Oh, I see. Then, I really don't know what my question is.
ENT and plastics are rarely the primary care providers for someone who is on an inpatient service.

I guess the best answer is that superficial wounds would be plastics. ENT would take most of everything else unless the trauma is too close to the eyes and ophthamology would take that.
 
Interdisciplinary surgery team depending on the location, extent, and acuity of the injury as well as the surgical specialty skills of the complement of surgeons at the institution. Probably hard to predict specifics w/o specific examples of types of injuries.
 
Interdisciplinary surgery team depending on the location, extent, and acuity of the injury as well as the surgical specialty skills of the complement of surgeons at the institution. Probably hard to predict specifics w/o specific examples of types of injuries.

This.

As an anecdote I fractured my zygomatic buttress and crushed the wall of my maxillary sinus playing soccer a couple of years ago. In the ER I had a CT of my head and was referred immediately to an OMFS who took care of everything.

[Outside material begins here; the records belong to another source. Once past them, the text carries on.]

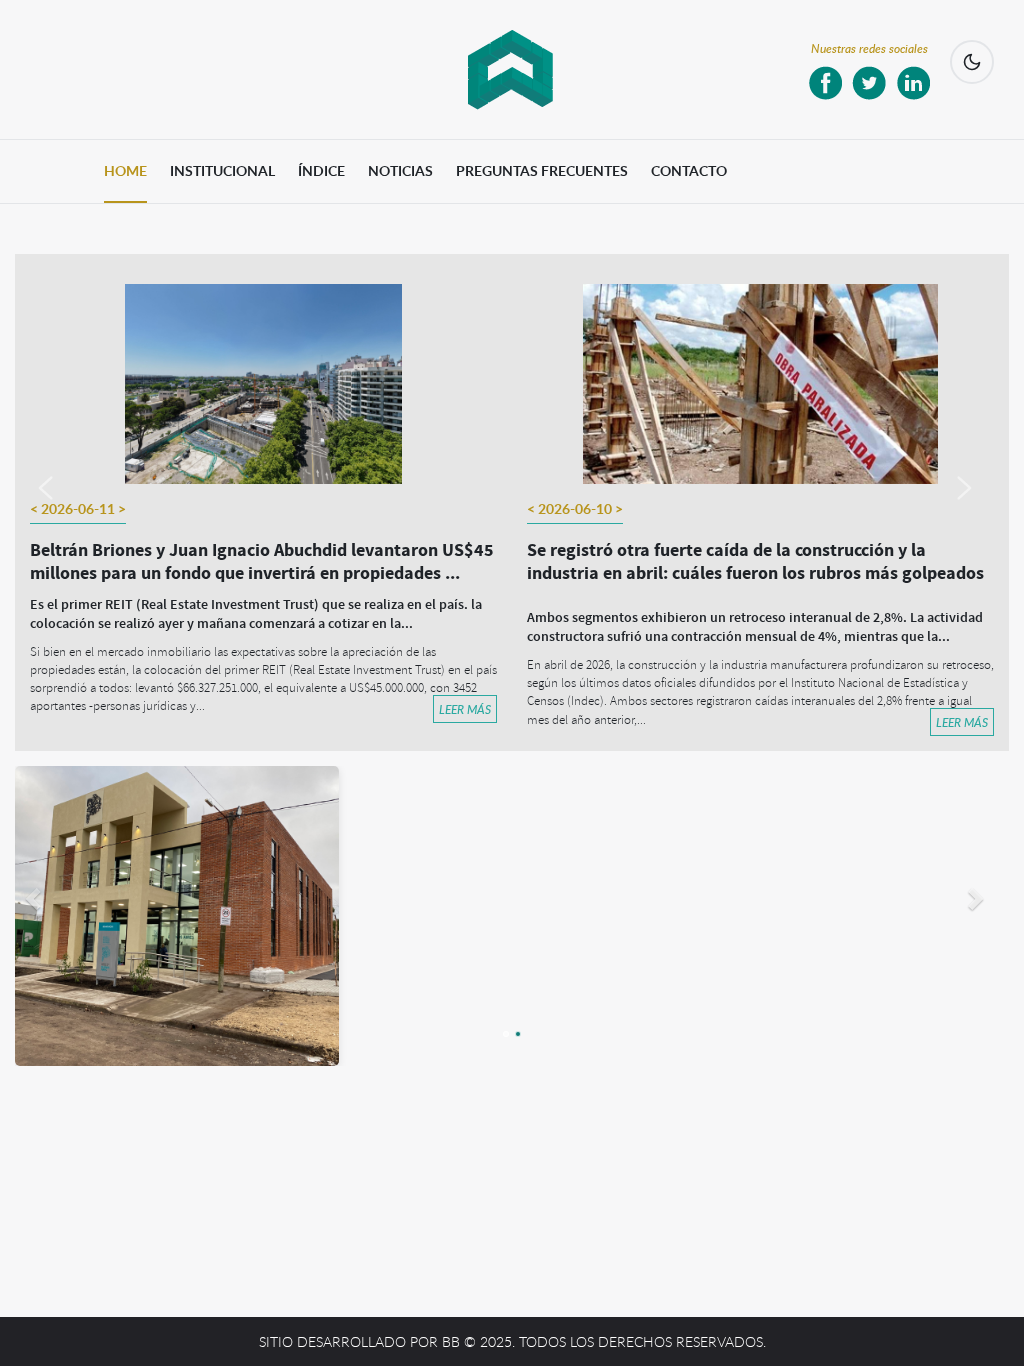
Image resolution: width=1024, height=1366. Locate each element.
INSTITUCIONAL (222, 170)
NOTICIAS (400, 170)
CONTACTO (689, 170)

I had my first med school interview a week after surgery 😳
 
Where I'm at, there is rotating facial call split between plastics, ENT, and OMFS. They will handle the majority of stuff that needs to occur urgently. If there is very specific stuff that we have a specialist for like oculoplastics, they will temporize the situation and get it fixed in the AM.
 
As an anecdote I fractured my zygomatic buttress and crushed the wall of my maxillary sinus playing soccer a couple of years ago. In the ER I had a CT of my head and was referred immediately to an OMFS who took care of everything.

Ouch. Very ouch.
 
Ok thanks everyone. I understand now that although the skills of plastics, ENT, OMFS may overlap, all three profession have their own niche without a single profession trumping the rest.
So it's the institutions that determines when the use of each profession is specifically appropriate.
 
Ok thanks everyone. I understand now that although the skills of plastics, ENT, OMFS may overlap, all three profession have their own niche without a single profession trumping the rest.
So it's the institutions that determines when the use of each profession is specifically appropriate.

At my place ENT, plastics, and OMFS rotate face-call every third day. If you bust your face, you'll get fixed by whoever is on call that day. All three services pretty much can do the same things, but will ask for help from another service if they feel they need it.
 
Where I'm at, there is rotating facial call split between plastics, ENT, and OMFS. They will handle the majority of stuff that needs to occur urgently. If there is very specific stuff that we have a specialist for like oculoplastics, they will temporize the situation and get it fixed in the AM.
That's what it's like here. I bet that if one specialty was willing to take it all, the other specialties would be happy to hand it over.

It's rare to be fighting over who gets the trauma patients. They're not a friendly, lucrative population that shows up during office hours!

If you want to do facial trauma, then you could probably pick any of these specialties, but my personal opinion is that ENT or OMFS would be the better choices. I don't think plastics is as well-suited to the facial fractures or oral injuries as the other two.
 
coming from the dental side to affirm what has already been said, it really is program dependent. some programs have the trio of PRS/ENT/OMFS, some only have OMFS taking ALL facial trauma call, some have no OMFS taking trauma call.
 
Usually its ENT, but it does depend on which service was on call that day (ENT vs OMFS). If you're trying to decide between ENT vs Plastics, I would go with ENT (if you want to fix facial trauma).
 
Remember, ophthalmology and ENT have their own plastics subspecializations. I agree with the above though. Trauma will always stabilize the patient, but anyone who regularly works on the face can perform the final cosmesis, depending on area and damage.
 
Agree with all the above, although I would say that at my institution, regardless of which service is "on call" for facial trauma, if it is something truly complex our trauma surgeons have a couple of preferred attendings that they will just directly contact.
 
That's what it's like here. I bet that if one specialty was willing to take it all, the other specialties would be happy to hand it over.

It's rare to be fighting over who gets the trauma patients. They're not a friendly, lucrative population that shows up during office hours!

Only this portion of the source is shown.